Are you timestamping every packet? This calculation should be
last_time_spec + time_spec_t(0, num_samps_in_last_packet,
host_sample_rate)

Let me know if you are not seeing this behavior.
Thanks,
-Josh

On Tue, Dec 14, 2010 at 6:34 PM, Josh B. [email protected] wrote:

Our observations shows also that the usrp2 doesn’t drop any samples
when an underrun occur. If we drop samples at the host, can we get a
continous stream of sample at 25Msamp/s that is synchronous? What is
your maximum continous bandwidth?

Underflows occur on transmit, nothing can drop because this is a lack of
samples.

If I understand correctly, the transmit situation that Patrik
describes is behaviour after the underflow. For a continuous stream,
the effect to subsequent samples is an added time offset - equal to
the duration of the underflow - relative to the original start of the
stream.

For certain real-time applications, paired spectrum TDMA for example,
this makes underruns devastating. In these cases, samples that were
supposed to be transmitted when the underrun occurred, but didn’t for
whatever reason, are irrelevant and need to be dropped rather than
transmitted best effort.

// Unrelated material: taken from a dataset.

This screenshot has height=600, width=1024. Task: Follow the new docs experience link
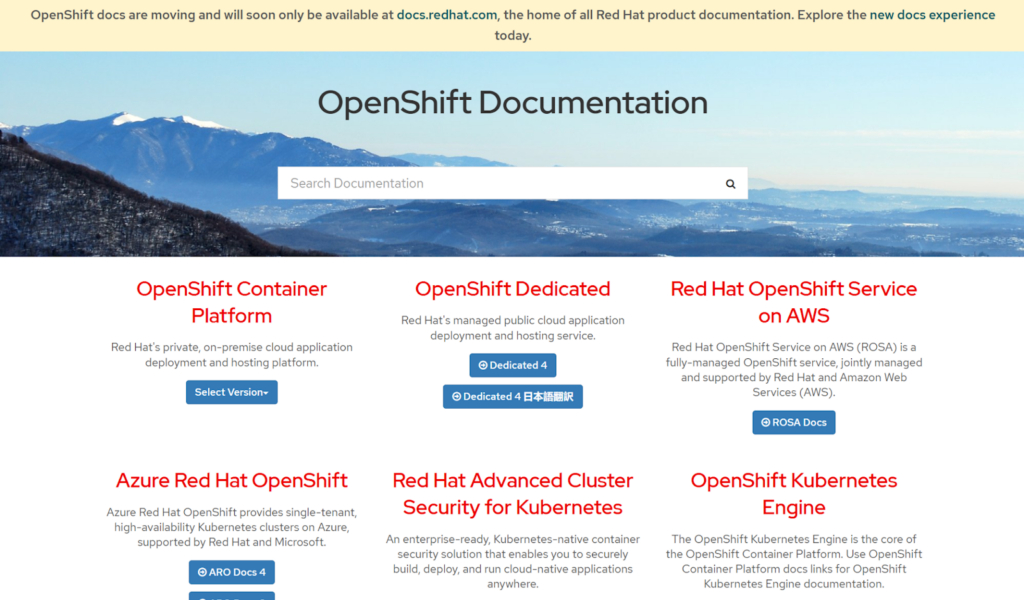pos(932,15)
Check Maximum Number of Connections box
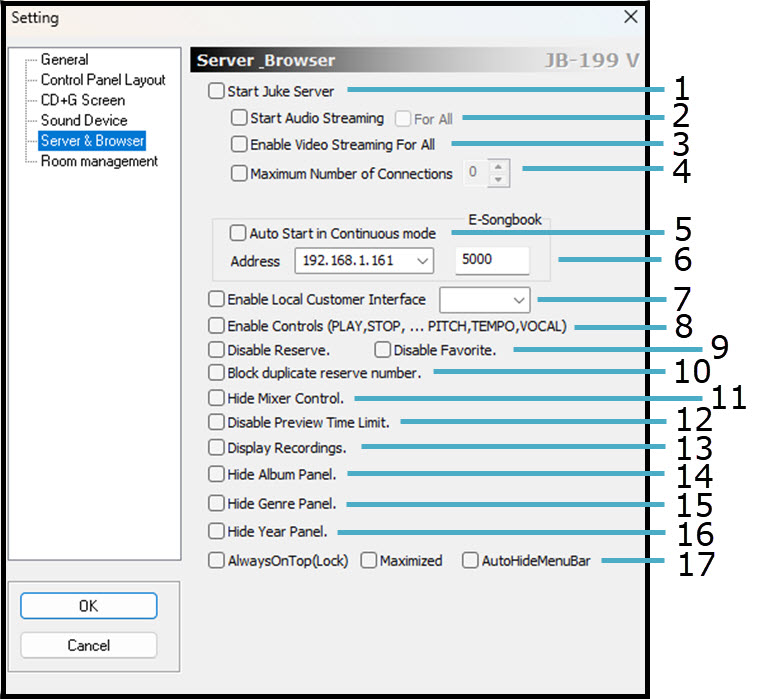Screen dimensions: 757x699 tap(239, 173)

AFAIK, the only way to currently handle this
is to catch the underrun at the host and drop a handful of packets so
that the next start-of-burst reaches the USRP2 ahead of the deadline.

I’ve been looking in the source code and tried to find out where to
implement the sample dropping. My thoughts so far is that it should
be somewhere in vrt_packet_handler.hpp and/or io_impl.cpp in the send
functions and get_send_buffs function.

Is there something that you think the streaming API is missing please
let me know. I think you can accomplish what you need with the API
without modifying the underlying implementation.

I agree. Poking around the guts is a bad place to start and unnecessary.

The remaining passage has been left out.